By: Andres Lopez

The Escrow contract or “Escrow agreement” which in English means “deposit”, is an atypical legal instrument in the case of Guatemala, usually used as an accessory in transactions or negotiations, as a guarantee, where a third party intervenes who may or may not be a financial entity. It is mostly used in other jurisdictions such as such as Anglo-Saxon law, usually in transactions related to real estate law.

The reason or object in signing an escrow contract is to provide security and grant a guarantee to one or both parties within a negotiation, where there may be distrust regarding compliance with all or part of the obligations of the main negotiation. Thus, a third party usually known as an “escrow agent” is designated, also called a Trusted Operator in some jurisdictions, who will have the custody and custody of the funds and/or assets that are the subject of the main negotiation contract, until the contingencies or conditions established within the contract are met or happen, and which may be in stages or on a single final date.

It can be seen that an escrow contract serves as a solution in different types of situations or negotiations, where different types of goods, movable or immovable, can be granted as collateral, and which can range from cash funds to securities such as stocks and/or bonds. , etc., and as well as any other type of documentation with an intangible value.

How does escrow operate and who is involved in it?

Thus, the escrow will always be associated with another contract, which can be of a different type, for example, a sale of shares and/or merger of commercial entities to more typical contracts such as leases, mutual agreements, contracting of services, etc., and that cannot be estimated in isolation, only under the pre-existing condition of a main contract.

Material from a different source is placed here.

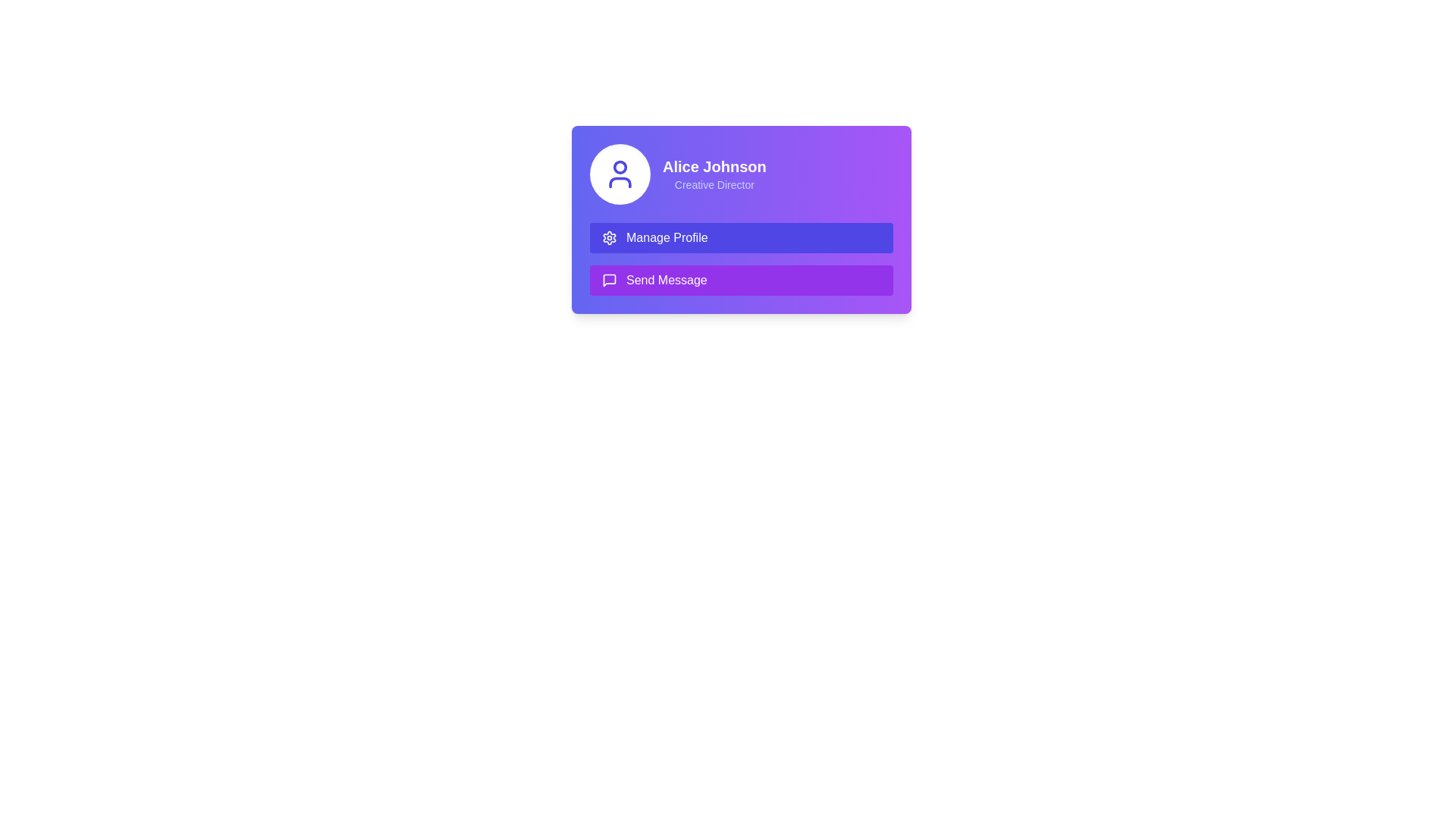 This screenshot has height=819, width=1456. Describe the element at coordinates (620, 174) in the screenshot. I see `the white circular button with a purple user icon` at that location.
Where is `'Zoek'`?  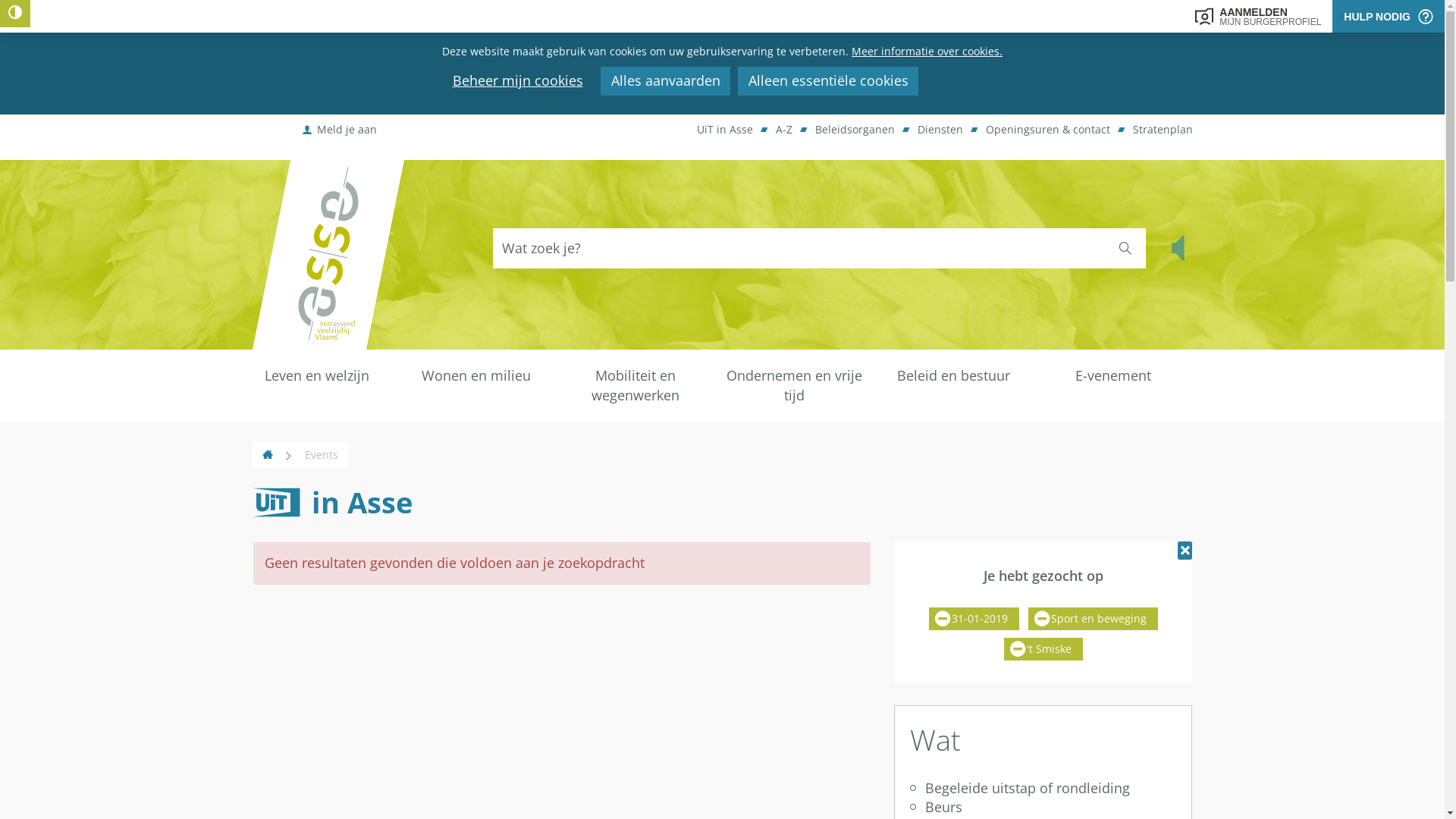 'Zoek' is located at coordinates (1125, 247).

Typically, the escrow contract exists as an accessory contract to the main obligation, only referring to it within the body of the main contract, where its main conditions and description of the assets that will be kept as collateral may or may not be established.

There are typically three parties involved in the escrow:

  • The beneficiary: to whom the guarantees belong once the conditions of the document or sum of money contract have been met.
  • The depositary: the person who delivers the goods as collateral.
  • The escrow agent or trusted operator: as depositary and custodian of the guaranteed assets.

As we can see, these parties and the escrow operation are similar to a trust or escrow as guarantee, which is why, within the contract, it is important to be able to individualize each party, describe the assets under guarantee, obligations of each party, the deadlines. that must be respected and estimated conditions and contingencies for delivery to the beneficiary, as well as the specific obligations that are agreed upon for the escrow agent and that determine the delivery of the respective goods. For guard and custody services, the trusted operator will charge the respective fees paid by one or both parties that hire it.

Finally, once the conditions and deadlines for delivery of the goods by the escrow agent have been specified, the depositor will no longer have possession of said goods in favor of the beneficiary and with that the object, the contract is fulfilled and all parties are released from their subsequent obligations.

Specifically in Guatemala, the Escrow contract, using a financial entity, is regulated as a trust operation by the banks through the signing of the contract and designating the banking entity as a Trust operator; In these specific cases, it is usually guaranteed through funds and documents mostly, and an account must be opened for said conditional payment of the guarantees, which are previously deposited in the respective account, and kept until the conditions agreed upon by the parties in the instrument materializes and with this the escrow object ends.